▸ EXERCISE:
In the data below, count every line that holds the string "computer" and reply with the number alone.

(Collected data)
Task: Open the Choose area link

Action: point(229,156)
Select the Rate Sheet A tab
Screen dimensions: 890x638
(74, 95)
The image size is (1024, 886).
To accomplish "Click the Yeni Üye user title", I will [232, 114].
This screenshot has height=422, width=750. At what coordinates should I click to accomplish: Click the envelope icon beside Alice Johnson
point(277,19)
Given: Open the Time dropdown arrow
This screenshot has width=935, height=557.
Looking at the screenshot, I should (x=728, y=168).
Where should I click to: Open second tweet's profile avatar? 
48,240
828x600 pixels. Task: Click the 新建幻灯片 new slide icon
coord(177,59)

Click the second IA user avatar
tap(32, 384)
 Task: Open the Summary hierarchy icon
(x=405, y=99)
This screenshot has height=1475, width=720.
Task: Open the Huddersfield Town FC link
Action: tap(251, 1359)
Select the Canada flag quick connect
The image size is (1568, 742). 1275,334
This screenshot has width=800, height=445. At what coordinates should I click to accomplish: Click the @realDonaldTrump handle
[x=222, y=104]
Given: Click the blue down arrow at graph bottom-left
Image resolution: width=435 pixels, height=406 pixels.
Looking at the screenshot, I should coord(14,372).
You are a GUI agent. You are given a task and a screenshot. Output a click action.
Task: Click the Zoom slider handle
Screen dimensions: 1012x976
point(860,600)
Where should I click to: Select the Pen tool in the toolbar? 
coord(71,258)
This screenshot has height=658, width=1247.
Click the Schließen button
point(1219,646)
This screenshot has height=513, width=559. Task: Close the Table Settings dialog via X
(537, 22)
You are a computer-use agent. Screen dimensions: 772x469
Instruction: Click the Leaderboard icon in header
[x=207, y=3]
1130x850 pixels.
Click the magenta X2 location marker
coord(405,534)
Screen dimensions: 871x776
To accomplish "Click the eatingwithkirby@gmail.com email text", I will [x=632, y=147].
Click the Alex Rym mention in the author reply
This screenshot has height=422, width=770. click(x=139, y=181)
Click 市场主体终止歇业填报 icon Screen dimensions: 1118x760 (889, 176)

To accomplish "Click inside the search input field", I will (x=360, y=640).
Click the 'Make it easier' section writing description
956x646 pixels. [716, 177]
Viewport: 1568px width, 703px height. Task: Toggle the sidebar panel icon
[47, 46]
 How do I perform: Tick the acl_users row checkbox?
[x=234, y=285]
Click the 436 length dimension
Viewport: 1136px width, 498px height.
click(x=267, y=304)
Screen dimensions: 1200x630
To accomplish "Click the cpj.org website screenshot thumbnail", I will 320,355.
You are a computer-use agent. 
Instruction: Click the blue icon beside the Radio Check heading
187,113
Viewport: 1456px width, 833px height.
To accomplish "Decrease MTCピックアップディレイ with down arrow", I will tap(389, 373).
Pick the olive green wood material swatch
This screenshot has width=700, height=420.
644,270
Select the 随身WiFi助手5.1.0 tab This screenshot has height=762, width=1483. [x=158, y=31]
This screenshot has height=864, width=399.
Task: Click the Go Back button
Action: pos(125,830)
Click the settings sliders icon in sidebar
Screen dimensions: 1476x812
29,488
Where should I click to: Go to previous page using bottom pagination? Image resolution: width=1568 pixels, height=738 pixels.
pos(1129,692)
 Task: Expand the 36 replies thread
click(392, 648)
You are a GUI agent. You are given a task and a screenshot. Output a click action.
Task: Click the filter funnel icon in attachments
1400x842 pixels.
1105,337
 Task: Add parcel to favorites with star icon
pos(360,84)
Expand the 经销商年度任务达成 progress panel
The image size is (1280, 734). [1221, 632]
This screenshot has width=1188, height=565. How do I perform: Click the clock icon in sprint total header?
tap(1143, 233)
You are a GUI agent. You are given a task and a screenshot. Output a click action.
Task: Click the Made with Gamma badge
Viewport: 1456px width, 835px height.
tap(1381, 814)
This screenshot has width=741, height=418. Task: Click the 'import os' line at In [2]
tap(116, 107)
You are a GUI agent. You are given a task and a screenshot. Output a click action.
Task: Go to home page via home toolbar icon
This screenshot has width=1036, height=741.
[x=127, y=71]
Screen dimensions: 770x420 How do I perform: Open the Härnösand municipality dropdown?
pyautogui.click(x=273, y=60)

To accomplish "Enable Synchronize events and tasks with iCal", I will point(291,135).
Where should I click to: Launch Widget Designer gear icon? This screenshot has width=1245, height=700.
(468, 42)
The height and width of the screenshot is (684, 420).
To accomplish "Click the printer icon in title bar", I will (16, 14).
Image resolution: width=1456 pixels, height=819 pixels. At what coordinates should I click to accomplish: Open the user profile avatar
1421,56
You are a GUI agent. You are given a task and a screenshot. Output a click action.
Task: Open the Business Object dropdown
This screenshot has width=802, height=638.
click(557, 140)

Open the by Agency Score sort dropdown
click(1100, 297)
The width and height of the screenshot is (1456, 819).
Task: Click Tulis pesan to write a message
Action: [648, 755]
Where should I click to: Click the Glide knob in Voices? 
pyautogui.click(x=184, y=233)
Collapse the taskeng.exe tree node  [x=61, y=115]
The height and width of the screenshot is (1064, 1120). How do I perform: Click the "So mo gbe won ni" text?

▸ WRITTEN RESPONSE:
2